──────── Input material

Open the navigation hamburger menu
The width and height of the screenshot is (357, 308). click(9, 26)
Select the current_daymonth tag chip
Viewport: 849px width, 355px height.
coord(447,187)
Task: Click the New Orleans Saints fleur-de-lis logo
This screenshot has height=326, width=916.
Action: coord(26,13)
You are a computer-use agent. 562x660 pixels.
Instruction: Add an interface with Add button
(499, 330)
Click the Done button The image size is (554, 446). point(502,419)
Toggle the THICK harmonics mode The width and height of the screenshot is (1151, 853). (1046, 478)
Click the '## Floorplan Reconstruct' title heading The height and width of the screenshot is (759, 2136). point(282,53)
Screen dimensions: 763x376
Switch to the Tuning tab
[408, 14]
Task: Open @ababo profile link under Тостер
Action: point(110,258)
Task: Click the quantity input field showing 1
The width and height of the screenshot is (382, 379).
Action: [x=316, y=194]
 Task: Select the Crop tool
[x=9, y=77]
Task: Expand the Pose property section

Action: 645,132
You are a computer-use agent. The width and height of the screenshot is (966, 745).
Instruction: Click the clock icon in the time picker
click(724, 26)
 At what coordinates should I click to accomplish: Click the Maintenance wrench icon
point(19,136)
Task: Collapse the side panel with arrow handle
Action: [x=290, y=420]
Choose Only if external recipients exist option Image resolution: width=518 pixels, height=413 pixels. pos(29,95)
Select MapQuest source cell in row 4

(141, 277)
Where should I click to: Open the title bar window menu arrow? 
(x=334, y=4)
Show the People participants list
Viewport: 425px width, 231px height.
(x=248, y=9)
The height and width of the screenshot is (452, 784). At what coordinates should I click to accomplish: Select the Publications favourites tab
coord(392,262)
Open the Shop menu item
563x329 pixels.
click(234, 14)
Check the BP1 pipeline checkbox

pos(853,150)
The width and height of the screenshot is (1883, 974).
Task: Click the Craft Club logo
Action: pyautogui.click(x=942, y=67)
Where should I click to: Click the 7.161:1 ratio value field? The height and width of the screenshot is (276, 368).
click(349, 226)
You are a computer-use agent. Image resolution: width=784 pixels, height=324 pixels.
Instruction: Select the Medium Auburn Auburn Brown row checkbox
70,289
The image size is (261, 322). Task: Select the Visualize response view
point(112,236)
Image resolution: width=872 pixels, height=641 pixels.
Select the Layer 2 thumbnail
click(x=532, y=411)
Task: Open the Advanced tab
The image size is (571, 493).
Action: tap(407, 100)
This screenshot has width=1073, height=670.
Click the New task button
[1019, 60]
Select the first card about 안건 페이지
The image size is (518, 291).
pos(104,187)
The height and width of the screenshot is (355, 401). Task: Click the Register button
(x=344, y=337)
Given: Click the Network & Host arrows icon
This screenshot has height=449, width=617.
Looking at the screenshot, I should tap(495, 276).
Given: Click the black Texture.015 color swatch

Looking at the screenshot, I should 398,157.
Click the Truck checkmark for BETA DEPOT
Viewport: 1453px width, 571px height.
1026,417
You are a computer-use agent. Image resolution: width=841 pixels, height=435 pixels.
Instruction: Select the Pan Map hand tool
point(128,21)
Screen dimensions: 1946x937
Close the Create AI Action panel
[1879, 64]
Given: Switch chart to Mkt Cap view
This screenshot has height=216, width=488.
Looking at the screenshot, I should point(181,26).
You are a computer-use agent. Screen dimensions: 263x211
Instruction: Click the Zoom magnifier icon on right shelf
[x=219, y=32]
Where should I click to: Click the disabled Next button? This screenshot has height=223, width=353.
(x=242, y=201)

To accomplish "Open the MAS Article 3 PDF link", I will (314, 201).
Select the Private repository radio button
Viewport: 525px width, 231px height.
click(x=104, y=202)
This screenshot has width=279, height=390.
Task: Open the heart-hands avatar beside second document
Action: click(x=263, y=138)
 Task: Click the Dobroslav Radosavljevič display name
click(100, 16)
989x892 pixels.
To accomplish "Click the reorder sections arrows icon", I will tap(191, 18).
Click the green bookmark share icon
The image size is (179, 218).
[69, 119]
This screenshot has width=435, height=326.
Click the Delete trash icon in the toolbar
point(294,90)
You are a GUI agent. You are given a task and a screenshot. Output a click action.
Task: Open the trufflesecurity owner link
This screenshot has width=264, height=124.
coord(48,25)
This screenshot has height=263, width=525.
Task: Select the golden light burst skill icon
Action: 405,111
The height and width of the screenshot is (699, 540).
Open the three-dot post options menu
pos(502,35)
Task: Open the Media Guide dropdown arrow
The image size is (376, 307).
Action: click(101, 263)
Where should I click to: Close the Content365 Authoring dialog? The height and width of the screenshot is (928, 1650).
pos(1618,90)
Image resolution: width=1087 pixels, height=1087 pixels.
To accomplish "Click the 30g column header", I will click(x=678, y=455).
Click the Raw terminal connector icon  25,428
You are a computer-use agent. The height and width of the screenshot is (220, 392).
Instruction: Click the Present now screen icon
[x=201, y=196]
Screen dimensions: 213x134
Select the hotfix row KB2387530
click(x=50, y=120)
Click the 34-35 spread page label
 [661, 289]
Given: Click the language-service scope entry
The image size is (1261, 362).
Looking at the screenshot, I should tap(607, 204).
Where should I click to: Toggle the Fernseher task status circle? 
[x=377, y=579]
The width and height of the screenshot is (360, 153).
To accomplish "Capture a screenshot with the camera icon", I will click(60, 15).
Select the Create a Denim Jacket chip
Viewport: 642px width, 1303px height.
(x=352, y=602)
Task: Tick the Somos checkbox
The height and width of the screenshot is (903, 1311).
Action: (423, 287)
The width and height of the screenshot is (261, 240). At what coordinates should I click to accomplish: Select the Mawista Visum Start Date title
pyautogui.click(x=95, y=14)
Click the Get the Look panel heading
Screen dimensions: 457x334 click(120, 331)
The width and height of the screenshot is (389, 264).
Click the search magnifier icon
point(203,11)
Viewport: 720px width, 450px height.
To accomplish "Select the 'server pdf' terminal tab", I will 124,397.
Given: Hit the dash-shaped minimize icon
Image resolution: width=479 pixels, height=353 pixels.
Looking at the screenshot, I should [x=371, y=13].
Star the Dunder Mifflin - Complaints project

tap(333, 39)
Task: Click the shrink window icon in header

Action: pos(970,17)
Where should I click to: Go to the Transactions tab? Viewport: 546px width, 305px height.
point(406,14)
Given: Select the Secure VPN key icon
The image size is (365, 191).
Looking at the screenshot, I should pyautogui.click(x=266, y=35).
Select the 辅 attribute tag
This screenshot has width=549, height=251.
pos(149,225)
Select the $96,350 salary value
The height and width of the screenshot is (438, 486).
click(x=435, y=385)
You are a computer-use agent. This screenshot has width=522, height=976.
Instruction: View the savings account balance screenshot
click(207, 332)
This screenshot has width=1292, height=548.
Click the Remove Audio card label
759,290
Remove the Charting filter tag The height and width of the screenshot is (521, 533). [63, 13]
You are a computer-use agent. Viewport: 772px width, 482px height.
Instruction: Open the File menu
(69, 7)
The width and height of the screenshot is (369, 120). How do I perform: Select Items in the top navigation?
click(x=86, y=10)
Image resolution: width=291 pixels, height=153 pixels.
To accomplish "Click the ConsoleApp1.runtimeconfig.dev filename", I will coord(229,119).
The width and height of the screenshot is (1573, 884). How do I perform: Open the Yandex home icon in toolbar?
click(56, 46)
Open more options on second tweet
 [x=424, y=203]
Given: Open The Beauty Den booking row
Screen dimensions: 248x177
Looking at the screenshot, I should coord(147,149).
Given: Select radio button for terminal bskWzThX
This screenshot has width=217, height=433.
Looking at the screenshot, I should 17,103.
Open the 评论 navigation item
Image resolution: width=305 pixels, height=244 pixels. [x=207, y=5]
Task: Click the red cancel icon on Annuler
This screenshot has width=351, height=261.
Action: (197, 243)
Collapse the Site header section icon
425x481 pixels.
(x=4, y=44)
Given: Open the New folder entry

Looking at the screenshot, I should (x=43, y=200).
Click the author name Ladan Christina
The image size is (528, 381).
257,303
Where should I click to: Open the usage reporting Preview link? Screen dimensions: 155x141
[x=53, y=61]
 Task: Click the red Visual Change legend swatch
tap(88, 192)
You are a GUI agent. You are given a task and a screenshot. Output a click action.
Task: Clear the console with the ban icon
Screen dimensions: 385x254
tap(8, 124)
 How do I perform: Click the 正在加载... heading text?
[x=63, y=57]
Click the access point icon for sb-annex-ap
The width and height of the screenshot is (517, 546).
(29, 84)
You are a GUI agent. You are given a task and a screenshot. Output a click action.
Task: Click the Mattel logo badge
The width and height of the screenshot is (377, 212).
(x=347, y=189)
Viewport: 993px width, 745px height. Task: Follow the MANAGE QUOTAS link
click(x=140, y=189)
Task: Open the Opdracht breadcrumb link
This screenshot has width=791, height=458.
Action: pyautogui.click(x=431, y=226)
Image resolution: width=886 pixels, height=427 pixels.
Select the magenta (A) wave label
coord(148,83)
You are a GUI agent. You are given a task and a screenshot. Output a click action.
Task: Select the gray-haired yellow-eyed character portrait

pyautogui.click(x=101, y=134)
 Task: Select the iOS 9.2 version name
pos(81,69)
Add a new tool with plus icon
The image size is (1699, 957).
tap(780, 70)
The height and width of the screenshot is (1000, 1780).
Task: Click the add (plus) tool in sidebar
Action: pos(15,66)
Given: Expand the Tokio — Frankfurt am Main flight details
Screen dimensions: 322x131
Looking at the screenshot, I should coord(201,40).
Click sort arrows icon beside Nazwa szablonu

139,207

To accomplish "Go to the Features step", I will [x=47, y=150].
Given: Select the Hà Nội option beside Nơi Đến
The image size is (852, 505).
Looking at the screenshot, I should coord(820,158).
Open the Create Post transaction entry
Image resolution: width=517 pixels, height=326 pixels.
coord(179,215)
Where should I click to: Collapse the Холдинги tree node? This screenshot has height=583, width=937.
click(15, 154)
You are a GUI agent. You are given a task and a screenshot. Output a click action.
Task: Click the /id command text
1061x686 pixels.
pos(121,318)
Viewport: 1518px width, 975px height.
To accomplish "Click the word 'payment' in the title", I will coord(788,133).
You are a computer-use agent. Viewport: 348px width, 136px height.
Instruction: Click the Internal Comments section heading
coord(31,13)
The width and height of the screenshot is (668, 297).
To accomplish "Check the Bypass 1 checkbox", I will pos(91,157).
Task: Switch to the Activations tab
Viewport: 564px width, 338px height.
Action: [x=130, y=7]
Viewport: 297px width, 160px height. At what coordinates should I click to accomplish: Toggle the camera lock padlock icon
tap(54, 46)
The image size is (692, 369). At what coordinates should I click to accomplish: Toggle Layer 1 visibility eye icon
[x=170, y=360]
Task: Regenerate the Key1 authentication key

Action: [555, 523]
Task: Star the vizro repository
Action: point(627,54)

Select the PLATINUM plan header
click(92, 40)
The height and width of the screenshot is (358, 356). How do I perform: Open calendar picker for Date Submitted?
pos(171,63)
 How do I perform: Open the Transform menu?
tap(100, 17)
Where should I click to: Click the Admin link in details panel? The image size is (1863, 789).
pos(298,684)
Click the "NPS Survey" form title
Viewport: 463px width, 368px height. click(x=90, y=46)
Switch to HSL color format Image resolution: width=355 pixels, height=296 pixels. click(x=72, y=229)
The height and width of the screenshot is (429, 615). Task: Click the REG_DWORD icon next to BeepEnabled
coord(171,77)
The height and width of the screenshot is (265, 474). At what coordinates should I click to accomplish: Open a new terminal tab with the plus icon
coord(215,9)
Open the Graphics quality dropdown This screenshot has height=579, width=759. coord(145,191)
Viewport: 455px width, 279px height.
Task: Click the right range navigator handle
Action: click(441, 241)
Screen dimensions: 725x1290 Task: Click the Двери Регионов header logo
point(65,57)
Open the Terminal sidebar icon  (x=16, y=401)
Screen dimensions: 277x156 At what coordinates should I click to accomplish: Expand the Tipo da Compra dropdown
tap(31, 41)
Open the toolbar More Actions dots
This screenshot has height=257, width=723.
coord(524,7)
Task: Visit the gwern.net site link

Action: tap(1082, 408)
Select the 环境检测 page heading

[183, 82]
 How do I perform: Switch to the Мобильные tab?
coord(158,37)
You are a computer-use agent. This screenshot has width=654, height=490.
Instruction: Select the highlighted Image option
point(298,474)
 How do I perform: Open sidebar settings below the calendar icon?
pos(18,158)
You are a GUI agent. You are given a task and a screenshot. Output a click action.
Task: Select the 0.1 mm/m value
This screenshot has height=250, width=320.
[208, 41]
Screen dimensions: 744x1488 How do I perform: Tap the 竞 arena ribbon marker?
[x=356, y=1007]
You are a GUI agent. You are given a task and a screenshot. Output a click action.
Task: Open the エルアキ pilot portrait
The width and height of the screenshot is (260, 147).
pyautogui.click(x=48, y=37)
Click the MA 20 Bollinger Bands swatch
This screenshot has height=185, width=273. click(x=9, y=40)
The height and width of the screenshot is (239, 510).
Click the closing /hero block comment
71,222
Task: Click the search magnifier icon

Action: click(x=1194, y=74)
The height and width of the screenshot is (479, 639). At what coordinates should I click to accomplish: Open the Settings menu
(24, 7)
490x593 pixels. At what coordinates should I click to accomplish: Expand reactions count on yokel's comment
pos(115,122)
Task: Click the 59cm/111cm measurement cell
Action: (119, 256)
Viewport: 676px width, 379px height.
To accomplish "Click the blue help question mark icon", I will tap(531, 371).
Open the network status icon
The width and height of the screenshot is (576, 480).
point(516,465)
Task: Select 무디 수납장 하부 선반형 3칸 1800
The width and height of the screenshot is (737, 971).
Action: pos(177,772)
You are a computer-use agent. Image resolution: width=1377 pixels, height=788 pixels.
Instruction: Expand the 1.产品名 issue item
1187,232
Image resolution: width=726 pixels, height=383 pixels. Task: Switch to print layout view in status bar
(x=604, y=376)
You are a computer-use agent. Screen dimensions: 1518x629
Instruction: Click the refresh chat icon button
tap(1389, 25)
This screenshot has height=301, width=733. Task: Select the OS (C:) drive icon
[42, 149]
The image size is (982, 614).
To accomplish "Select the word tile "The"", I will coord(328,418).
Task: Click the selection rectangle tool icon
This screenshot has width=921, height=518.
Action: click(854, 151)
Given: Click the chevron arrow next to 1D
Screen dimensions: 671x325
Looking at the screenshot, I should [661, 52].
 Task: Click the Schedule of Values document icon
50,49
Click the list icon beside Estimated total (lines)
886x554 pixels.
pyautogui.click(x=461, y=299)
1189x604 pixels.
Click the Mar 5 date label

────────────────

Extract, from the listing above, every line where the string "computer" occurs.

▶ Reply to the task:
You are a computer-use agent. 562x660 pixels.
You are a computer-use agent. The width and height of the screenshot is (966, 745).
You are a computer-use agent. Image resolution: width=784 pixels, height=324 pixels.
You are a computer-use agent. Image resolution: width=841 pixels, height=435 pixels.
You are a computer-use agent. Screen dimensions: 263x211
You are a computer-use agent. The height and width of the screenshot is (220, 392).
You are a computer-use agent. This screenshot has width=522, height=976.
You are a computer-use agent. Viewport: 772px width, 482px height.
You are a computer-use agent. Viewport: 348px width, 136px height.
You are a computer-use agent. This screenshot has width=654, height=490.
You are a computer-use agent. Image resolution: width=1377 pixels, height=788 pixels.
You are a computer-use agent. Screen dimensions: 1518x629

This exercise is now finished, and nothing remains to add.